Urine drinking is practised in India not just for medical reasons but also as an aid to yogic meditation. This 5,000-year-old practice is claimed to rejuvenate both body and soul.
And now a growing number of people in the western world also indulge in a daily dose of wee — alternatively known as auto-urine therapy, urinotherapy or urotherapy. Among British advocates is the actress Sarah Miles, who has, for more than 30 years, drunk a daily cup of pee, stating that it has kept her “healthy and vigorous”. Other public figures who indulge include several prominent sportsmen across the Atlantic.

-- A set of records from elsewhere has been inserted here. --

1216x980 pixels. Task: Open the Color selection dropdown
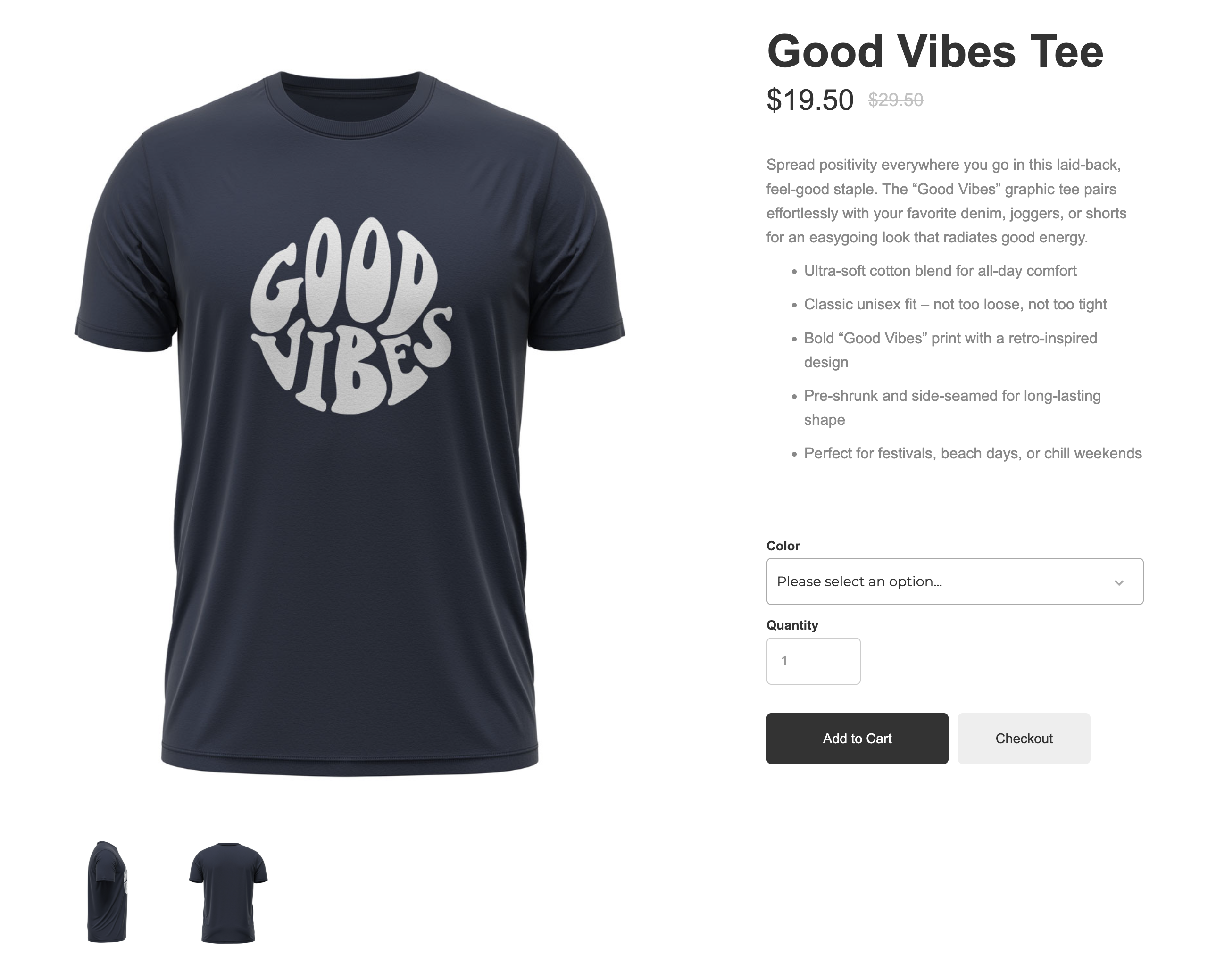click(955, 581)
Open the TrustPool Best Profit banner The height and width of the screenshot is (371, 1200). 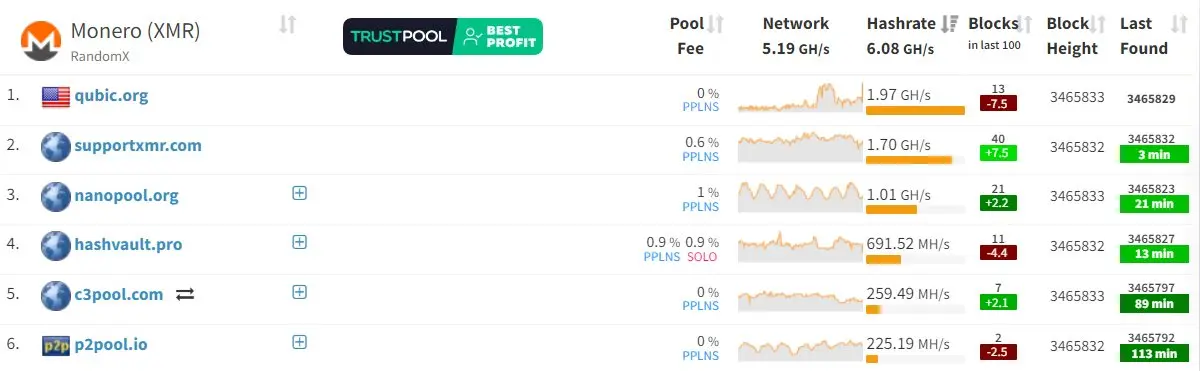(443, 37)
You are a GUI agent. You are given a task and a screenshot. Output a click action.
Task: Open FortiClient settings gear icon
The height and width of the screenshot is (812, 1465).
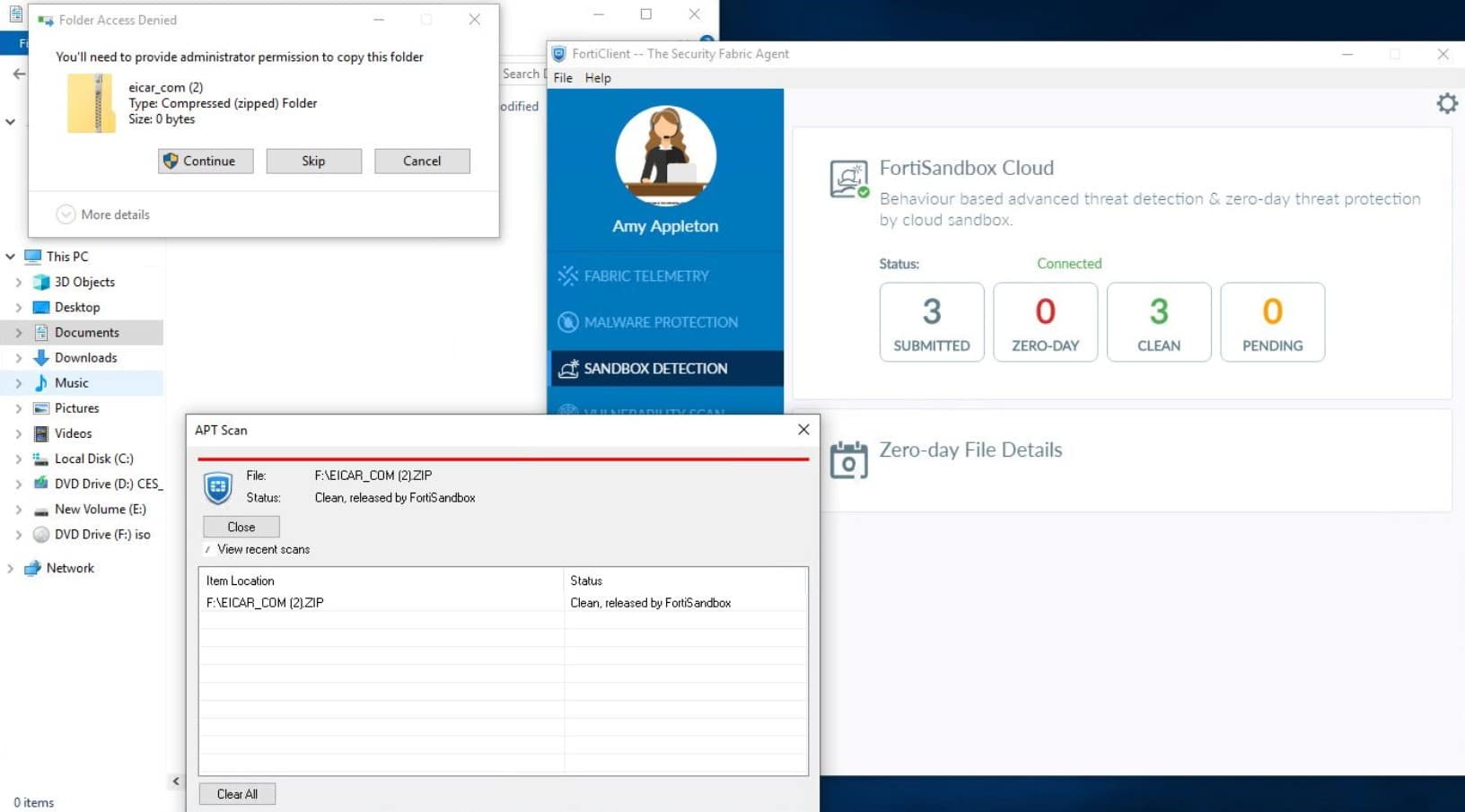[x=1446, y=104]
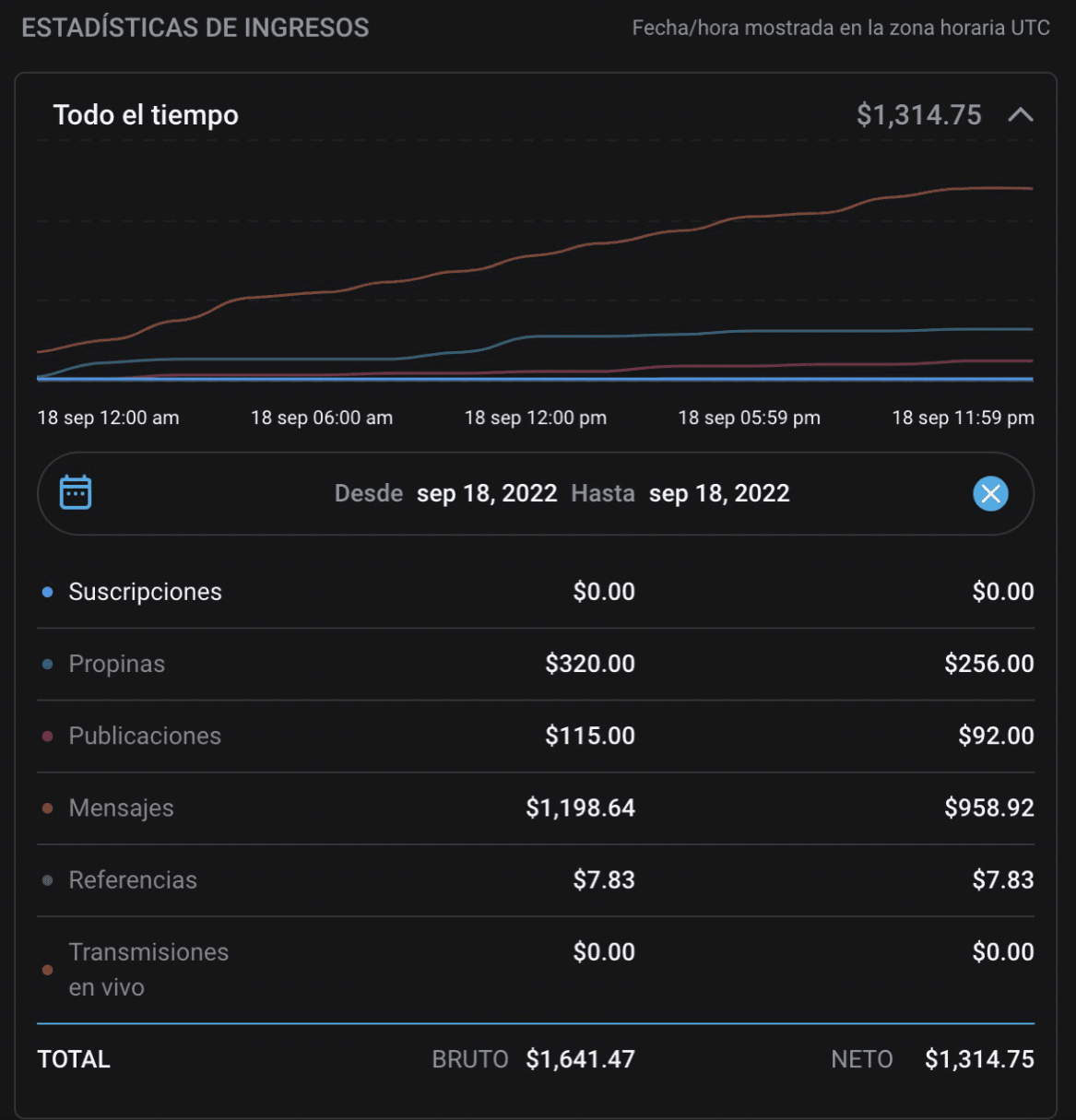Click the Mensajes legend color dot
Screen dimensions: 1076x1120
click(x=48, y=808)
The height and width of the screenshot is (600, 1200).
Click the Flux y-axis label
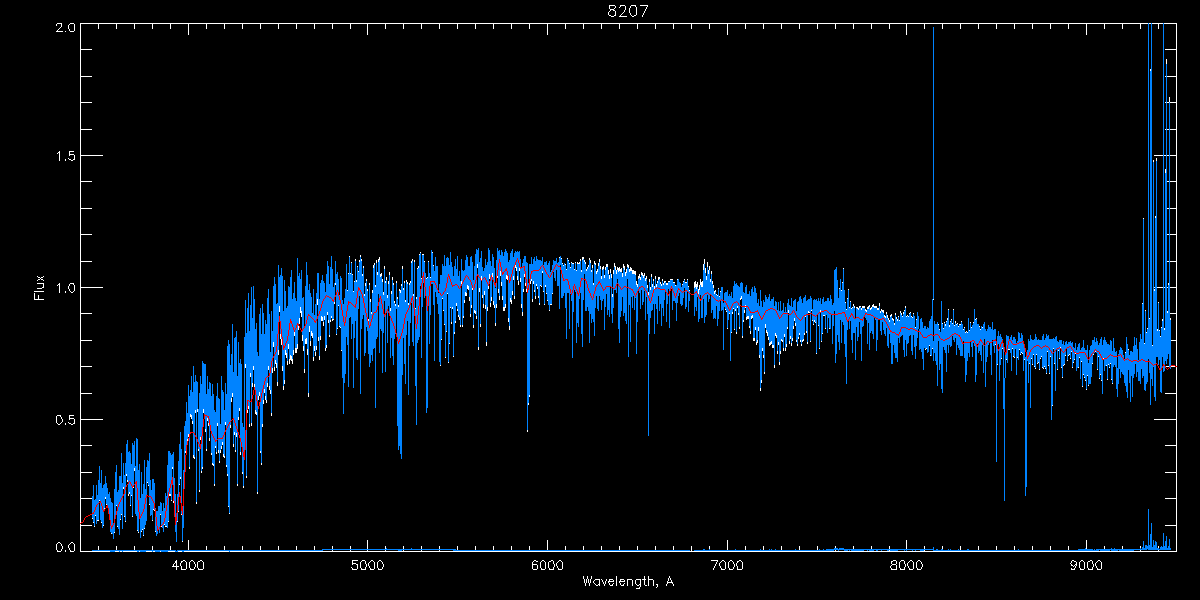tap(40, 288)
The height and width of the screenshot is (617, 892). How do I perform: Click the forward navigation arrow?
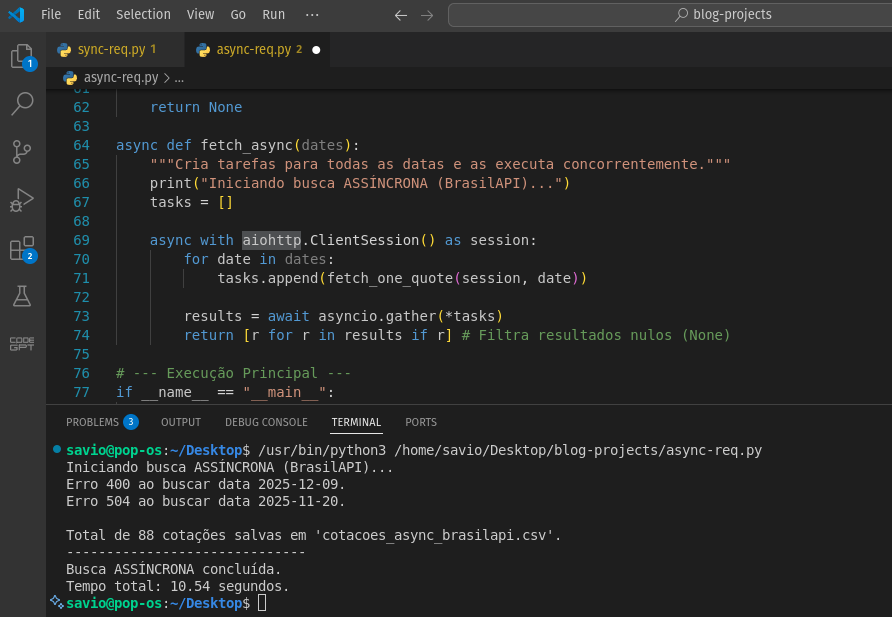[x=427, y=15]
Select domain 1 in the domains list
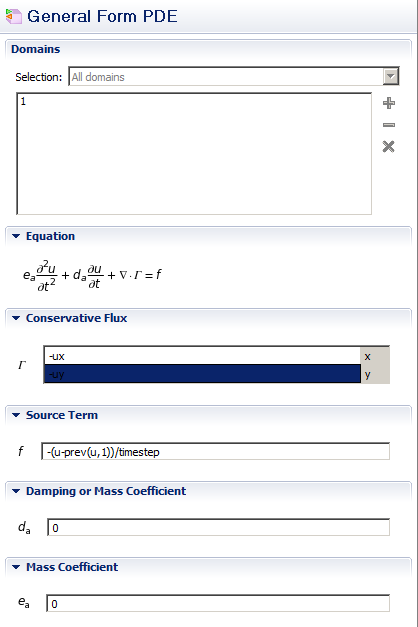Screen dimensions: 418x627 [x=23, y=102]
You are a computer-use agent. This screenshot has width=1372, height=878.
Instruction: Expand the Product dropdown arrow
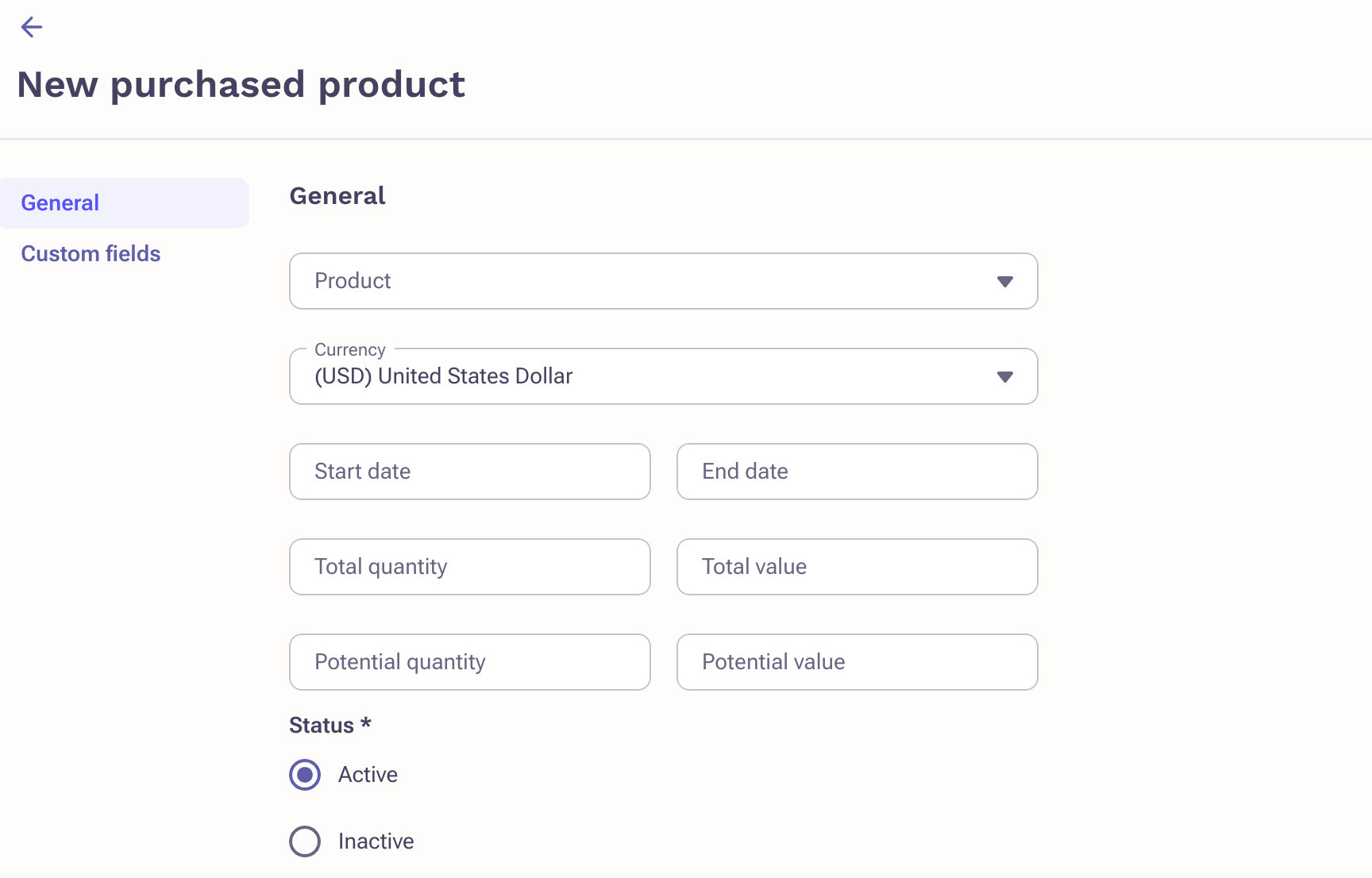click(1005, 282)
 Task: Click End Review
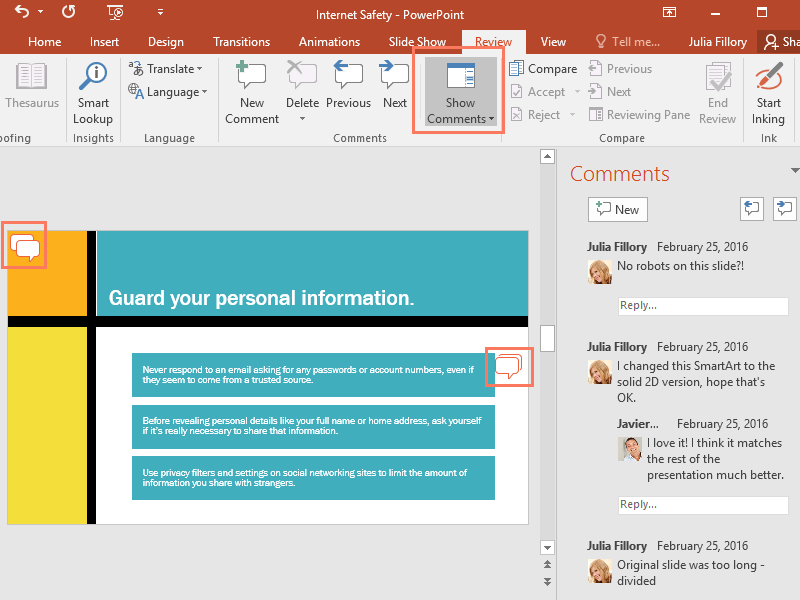coord(717,92)
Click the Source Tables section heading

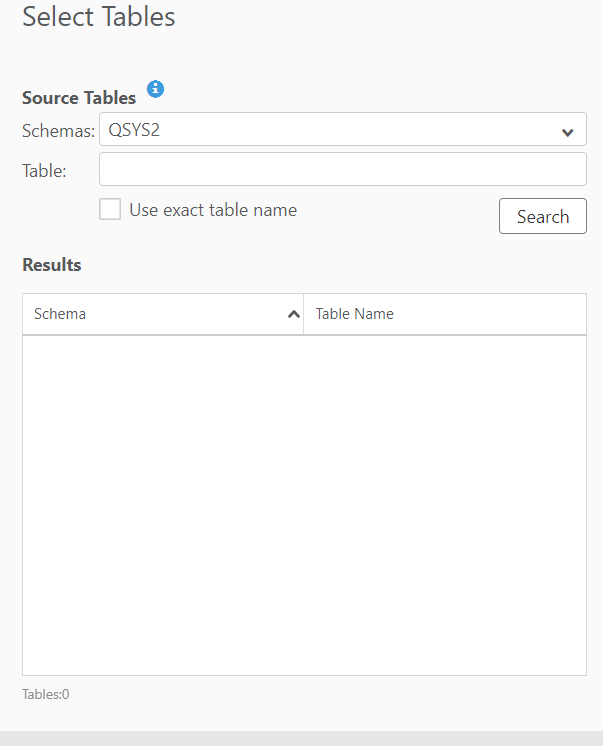click(x=79, y=98)
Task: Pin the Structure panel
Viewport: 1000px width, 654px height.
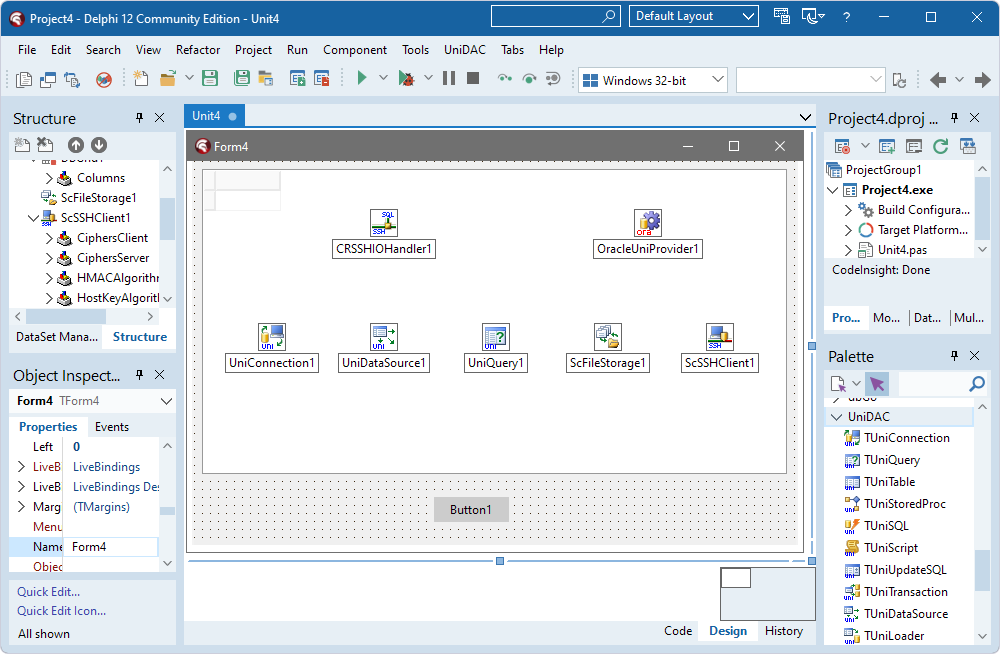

The usual “prescription” is to drink a cup (about 250ml) of mid-stream urine taken from the first flow in the morning. Some advocates also recommend one or more further doses during the day.
Neophytes often report symptoms such as nausea, vomiting, diarrhoea, headache, palpitations and fever during the first few days of oral urine intake. Because of this — and probably to help get used to the bitter taste — some proponents recommend beginning with just a few drops under the tongue and then gradually increasing the dose to the full cupful.
As well as being consumed, urine has long been used in folk medicine as a topical treatment for wounds and for various afflictions of the skin, eye, ear and nose.
In ancient Rome, Pliny the Elder recommended fresh pee for treating sores, burns, haemorrhoids, chaps and scorpion stings. In the 16th century, Thomas Vicary, surgeon to Henry VIII, advocated that all battle wounds should be washed in urine. And more recently, the pop singer Madonna has admitted to tinkling on her tootsies to treat a persistent problem with athlete’s foot. It seems that three- to four-day-old urine can be used for topical therapies.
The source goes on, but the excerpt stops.